7 min read ·Harish Keswani ·

Expected value (EV) is the probability-weighted average of all possible outcomes of a decision: multiply each outcome by its probability, sum the results. EV thinking helps clarify when risk aversion is costing you real value and when caution is genuinely justified. It is most reliable when decisions repeat over time and when probabilities can be estimated from evidence. It breaks down when outcomes are catastrophic or when probabilities are unknowable.

Where this came from

Expected value has roots in 17th-century probability theory. Blaise Pascal and Pierre de Fermat developed the foundational mathematics in correspondence about gambling problems in 1654. Daniel Bernoulli formalised the concept of expected utility in 1738, distinguishing between the mathematical expected value of an outcome and its subjective utility to the decision-maker, a distinction that anticipates much of modern behavioural economics.

The concept became central to economics, statistics, insurance, and eventually to professional decision-making in fields from military strategy to poker. John von Neumann and Oskar Morgenstern's expected utility theory (1944) provided the formal basis for rational decision-making under uncertainty and remained the dominant framework in economics for decades.

In practice, EV thinking is most visibly applied by professional poker players, quantitative investors, and military planners. Poker player and decision strategist Annie Duke, in her book "Thinking in Bets," popularised the application of EV thinking to everyday decisions, arguing that the quality of a decision should be judged by the quality of the reasoning at the time it was made, not by whether it happened to produce a good outcome. EV thinking and outcome bias are directly in tension: EV thinking is the antidote to judging decisions by their results.

How it works

The calculation is straightforward. For each option you are considering, list the possible outcomes. Assign a probability to each outcome (the probabilities for each option must sum to 1.0). Assign a value to each outcome. Multiply each outcome's value by its probability. Sum the results across all outcomes for that option. The option with the highest expected value is, in theory, the one to choose.

A simple example: you are offered a guaranteed payment of Rs 80,000 or a 50% chance of Rs 2,00,000. The EV of the guaranteed payment is Rs 80,000. The EV of the risky option is 0.5 x Rs 2,00,000 = Rs 1,00,000. The risky option has a higher EV. Whether you should take it depends on your risk tolerance and your financial situation, but EV thinking at least makes the trade-off explicit: you are paying Rs 20,000 in expected value to have the certainty of the guaranteed payment.
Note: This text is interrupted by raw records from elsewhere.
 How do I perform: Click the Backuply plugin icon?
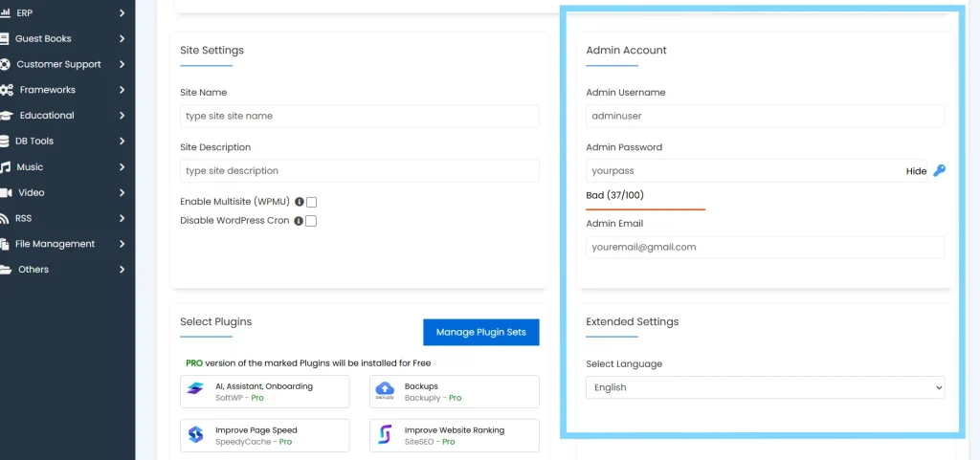[385, 388]
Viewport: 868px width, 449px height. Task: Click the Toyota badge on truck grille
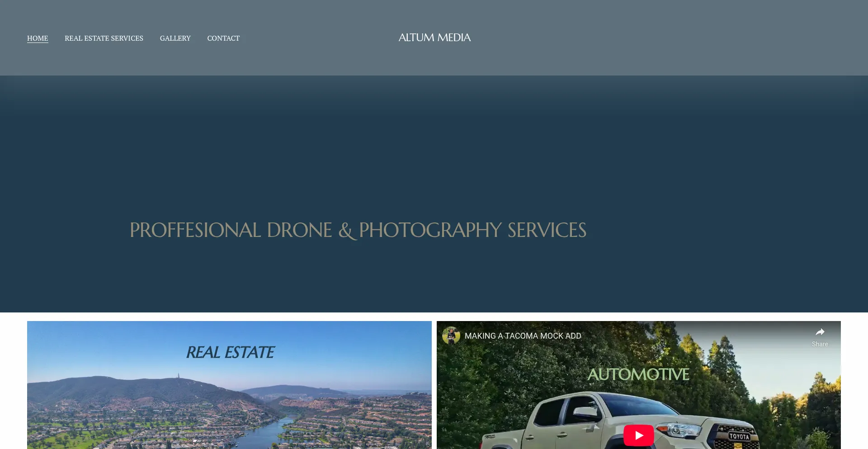coord(739,436)
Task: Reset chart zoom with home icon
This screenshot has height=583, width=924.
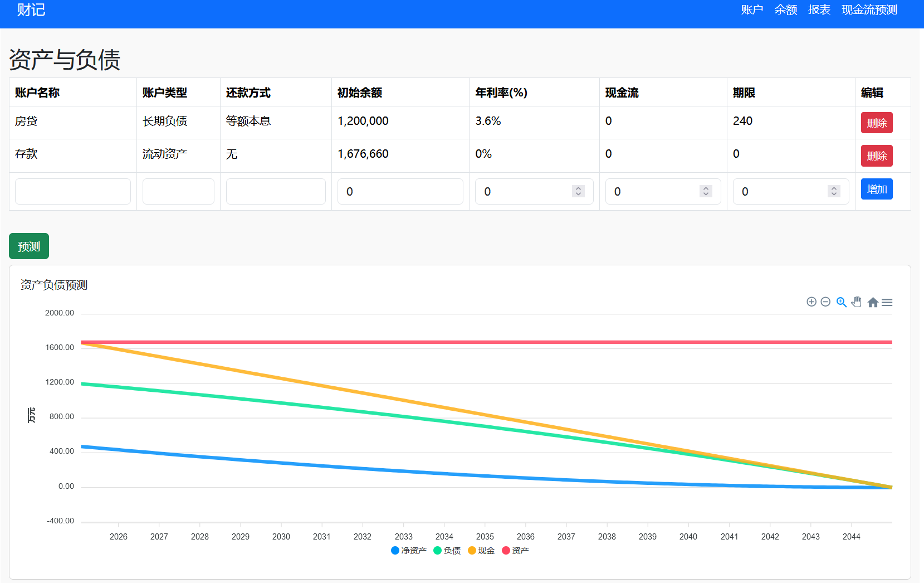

The more important application is not to numerical bets but to decisions where probabilities and values must be estimated. When you are deciding whether to leave a stable job to start a company, EV thinking asks you to estimate, explicitly: what is the probability the company succeeds at each level of success? What would that be worth to you in financial terms, in learning, in autonomy? What is the probability of failure, and what is the cost of that failure in financial terms and opportunity cost? Most people make this type of decision on intuition. EV thinking forces the underlying assumptions into the open, where they can be examined and challenged.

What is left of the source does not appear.